FAK and paxillin, two potential targets in pancreatic cancer

Abstract

Pancreatic ductal adenocarcinoma (PDAC) is a devastating cancer in large part due to late diagnosis and a lack of effective screening tests. In spite of recent progress in imaging, surgery and new therapeutic options for pancreatic cancer, the overall five-year survival still remains unacceptably low. Numerous studies have shown that focal adhesion kinase (FAK) is activated in many cancers including PDAC and promotes cancer progression and metastasis. Paxillin, an intracellular adaptor protein that plays a key role in cytoskeletal organization, connects integrins to FAK and plays a key role in assembly and disassembly of focal adhesions. Here, we have reviewed evidence in support of FAK as a potential therapeutic target and summarized related combinatorial therapies.

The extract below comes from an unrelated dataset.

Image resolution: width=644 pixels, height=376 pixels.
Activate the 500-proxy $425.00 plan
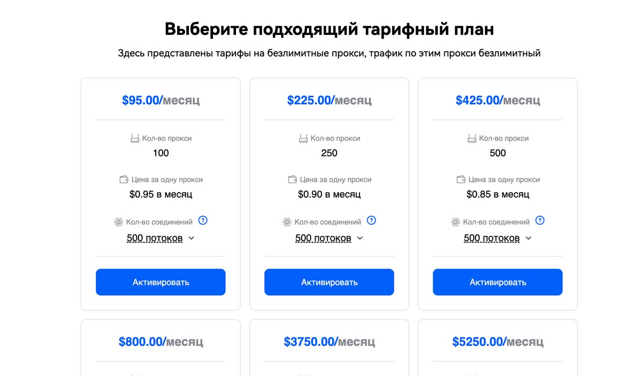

Keywords: FAK; P53; integrins; pancreatic cancer; paxillin.

Figure 1. FAK plays a significant role in multiple signaling pathways that contribute to pancreatic cancer growth and metastasis

Several receptor systems induce FAK activation that then contributes to the unique function. For instance, RTK signaling through FAK contribute to pancreatic tumor growth and metastasis; however VEGFR mediated signaling through FAK triggers angiogenesis. In addition, K-RAS, which is frequently mutated in pancreatic cancer, is also linked to FAK. FAK also influences lamellipodia formation through activation of small GTPases and promotes homotypic cell adhesion indirectly through paxillin. Suppression of p53 expression by nuclear FAK may also indirectly contribute to tumor growth by inhibiting apoptosis. It is therefore very likely that there is subtle compartmentalization of FAK in the cell and the final effector function could be the result of a combination of FAK mediated and non-FAK mediated signals.

Figure 2. FAK and its potential interacting partners

In cancers, highly active receptor tyrosine kinases such as MET and EGFR phosphorylate Src that then interacts with FAK Y397 through SH2 domain. Juxtaposed Src phosphorylates FAK at Y576 and Y577 and possibly other sites, resulting in a highly active FAK both in terms of the kinase activity and as an adapter protein. In addition, it is also connected to RAS through GRB2 and SOS that feeds into MAPK pathway. The CT FAT domain interacts with paxillin that binds to the relatively short cytoplasmic tails of integrins. Although the FERM domain is capable of interacting with integrins and RTKs, the more favored interaction appears to be through paxillin anchored to focal adhesions.

Figure 3. Cell signaling pathways in which FAK plays a key role in tumorigenesis

FAK plays a central role in both Integrin and RTK mediated signaling and plays a key role in cytoskeletal changes, lamellipodia formation and cell proliferation and motility. Interaction of integrins with ECM also triggers downstream activation of FAK resulting in its autophosphorylation at Y397. In parallel, the RTK mediated activation of c-Src and its related kinases such as Fyn and Lck, results in the generation of an open SH2 domain that docks on to Y397 and further propagation of the signals. Src mediated Y925 phosphorylation recruits GRB2 which then leads to the activation of RAS and subsequently ERK2. The Y925 site in FAK is a part of paxillin interaction site and its phosphorylation is likely to disrupt FAK localization to focal adhesions. Interestingly, ERK2 mediated FAK phosphorylation at S910 also destabilizes paxillin-FAK interaction. Moreover, ERK2 mediated phosphorylation of paxillin can positively influence FAK adherence to focal adhesions. FAK thus promote cell proliferation and motility that ultimately translates to cancer metastasis. In addition, FAK has the potential to interact with p53 promoter site and down regulate p53 transcription, thus promoting cell survival.